Stated task
Rewrite the items below as a numbered list, one line per number, and leave out any blank lines.

Data excerpts
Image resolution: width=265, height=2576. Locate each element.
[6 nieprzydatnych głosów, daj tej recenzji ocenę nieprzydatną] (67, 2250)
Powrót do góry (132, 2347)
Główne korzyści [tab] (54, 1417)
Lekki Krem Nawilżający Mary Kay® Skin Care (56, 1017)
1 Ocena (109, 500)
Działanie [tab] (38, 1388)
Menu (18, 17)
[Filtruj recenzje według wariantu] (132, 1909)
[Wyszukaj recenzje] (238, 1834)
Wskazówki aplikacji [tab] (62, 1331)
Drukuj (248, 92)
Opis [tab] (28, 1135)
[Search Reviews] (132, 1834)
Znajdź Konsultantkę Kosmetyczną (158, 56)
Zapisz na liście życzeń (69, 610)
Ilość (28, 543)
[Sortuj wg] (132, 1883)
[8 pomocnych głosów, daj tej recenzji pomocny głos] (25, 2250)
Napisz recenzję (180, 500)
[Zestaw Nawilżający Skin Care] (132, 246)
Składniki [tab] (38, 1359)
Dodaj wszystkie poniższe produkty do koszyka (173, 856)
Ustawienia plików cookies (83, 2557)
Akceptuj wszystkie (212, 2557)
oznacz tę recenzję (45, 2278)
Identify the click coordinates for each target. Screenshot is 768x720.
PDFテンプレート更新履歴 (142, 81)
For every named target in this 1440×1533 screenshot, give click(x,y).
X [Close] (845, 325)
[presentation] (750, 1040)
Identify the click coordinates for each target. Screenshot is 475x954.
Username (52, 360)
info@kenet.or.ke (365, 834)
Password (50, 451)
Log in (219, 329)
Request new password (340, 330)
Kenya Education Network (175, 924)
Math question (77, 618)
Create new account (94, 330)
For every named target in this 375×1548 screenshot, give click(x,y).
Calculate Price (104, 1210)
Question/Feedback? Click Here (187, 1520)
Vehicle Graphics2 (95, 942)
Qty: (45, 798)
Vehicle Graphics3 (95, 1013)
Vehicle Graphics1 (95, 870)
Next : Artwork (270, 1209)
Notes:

Solution below
1. Image resolution: width=265, height=2576. Locate each element.
2. [6 nieprzydatnych głosów, daj tej recenzji ocenę nieprzydatną] (67, 2250)
3. Powrót do góry (132, 2347)
4. Główne korzyści [tab] (54, 1417)
5. Lekki Krem Nawilżający Mary Kay® Skin Care (56, 1017)
6. 1 Ocena (109, 500)
7. Działanie [tab] (38, 1388)
8. Menu (18, 17)
9. [Filtruj recenzje według wariantu] (132, 1909)
10. [Wyszukaj recenzje] (238, 1834)
11. Wskazówki aplikacji [tab] (62, 1331)
12. Drukuj (248, 92)
13. Opis [tab] (28, 1135)
14. [Search Reviews] (132, 1834)
15. Znajdź Konsultantkę Kosmetyczną (158, 56)
16. Zapisz na liście życzeń (69, 610)
17. Ilość (28, 543)
18. [Sortuj wg] (132, 1883)
19. [8 pomocnych głosów, daj tej recenzji pomocny głos] (25, 2250)
20. Napisz recenzję (180, 500)
21. [Zestaw Nawilżający Skin Care] (132, 246)
22. Składniki [tab] (38, 1359)
23. Dodaj wszystkie poniższe produkty do koszyka (173, 856)
24. Ustawienia plików cookies (83, 2557)
25. Akceptuj wszystkie (212, 2557)
26. oznacz tę recenzję (45, 2278)
27. Identify the click coordinates for each target. Screenshot is 768x720.
28. PDFテンプレート更新履歴 (142, 81)
29. For every named target in this 1440×1533 screenshot, give click(x,y).
30. X [Close] (845, 325)
31. [presentation] (750, 1040)
32. Identify the click coordinates for each target. Screenshot is 475x954.
33. Username (52, 360)
34. info@kenet.or.ke (365, 834)
35. Password (50, 451)
36. Log in (219, 329)
37. Request new password (340, 330)
38. Kenya Education Network (175, 924)
39. Math question (77, 618)
40. Create new account (94, 330)
41. For every named target in this 375×1548 screenshot, give click(x,y).
42. Calculate Price (104, 1210)
43. Question/Feedback? Click Here (187, 1520)
44. Vehicle Graphics2 (95, 942)
45. Qty: (45, 798)
46. Vehicle Graphics3 (95, 1013)
47. Vehicle Graphics1 (95, 870)
48. Next : Artwork (270, 1209)
49. Notes:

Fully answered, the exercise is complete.